Required action: Copy all lines in the material holding the string "Switch".

Supplied material:

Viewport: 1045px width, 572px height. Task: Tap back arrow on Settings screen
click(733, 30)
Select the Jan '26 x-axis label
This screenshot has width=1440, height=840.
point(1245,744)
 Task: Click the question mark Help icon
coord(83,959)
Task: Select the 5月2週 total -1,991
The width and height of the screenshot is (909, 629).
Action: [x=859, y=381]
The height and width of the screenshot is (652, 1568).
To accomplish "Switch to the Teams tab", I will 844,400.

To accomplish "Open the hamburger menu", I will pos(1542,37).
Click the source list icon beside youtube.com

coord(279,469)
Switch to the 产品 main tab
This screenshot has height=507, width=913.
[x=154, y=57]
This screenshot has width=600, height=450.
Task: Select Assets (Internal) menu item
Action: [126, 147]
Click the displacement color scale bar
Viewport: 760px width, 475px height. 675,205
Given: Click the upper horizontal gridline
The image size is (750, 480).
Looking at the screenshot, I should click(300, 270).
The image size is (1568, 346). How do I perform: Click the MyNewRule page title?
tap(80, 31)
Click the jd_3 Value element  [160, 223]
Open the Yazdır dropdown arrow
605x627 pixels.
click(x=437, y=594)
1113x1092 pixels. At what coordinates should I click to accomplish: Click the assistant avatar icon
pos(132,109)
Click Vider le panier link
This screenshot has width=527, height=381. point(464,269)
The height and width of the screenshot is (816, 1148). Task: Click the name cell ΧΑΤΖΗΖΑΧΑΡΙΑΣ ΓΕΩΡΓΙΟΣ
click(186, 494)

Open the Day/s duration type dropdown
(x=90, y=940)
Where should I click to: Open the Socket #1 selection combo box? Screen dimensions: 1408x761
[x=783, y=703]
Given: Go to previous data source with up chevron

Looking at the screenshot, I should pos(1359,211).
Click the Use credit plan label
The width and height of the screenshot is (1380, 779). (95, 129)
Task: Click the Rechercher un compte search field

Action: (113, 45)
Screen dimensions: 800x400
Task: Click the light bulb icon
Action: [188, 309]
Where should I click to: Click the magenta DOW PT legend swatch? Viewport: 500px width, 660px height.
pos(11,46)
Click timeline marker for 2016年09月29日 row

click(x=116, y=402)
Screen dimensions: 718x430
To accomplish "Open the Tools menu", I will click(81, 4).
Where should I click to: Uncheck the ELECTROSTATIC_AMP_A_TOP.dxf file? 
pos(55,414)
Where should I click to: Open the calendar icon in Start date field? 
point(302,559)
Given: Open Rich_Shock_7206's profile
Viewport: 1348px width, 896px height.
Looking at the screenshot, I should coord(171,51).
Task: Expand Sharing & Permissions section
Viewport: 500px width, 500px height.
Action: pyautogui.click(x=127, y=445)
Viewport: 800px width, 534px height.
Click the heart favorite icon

Your response:
To accomplish "Switch to the Teams tab", I will 844,400.
Switch to the 产品 main tab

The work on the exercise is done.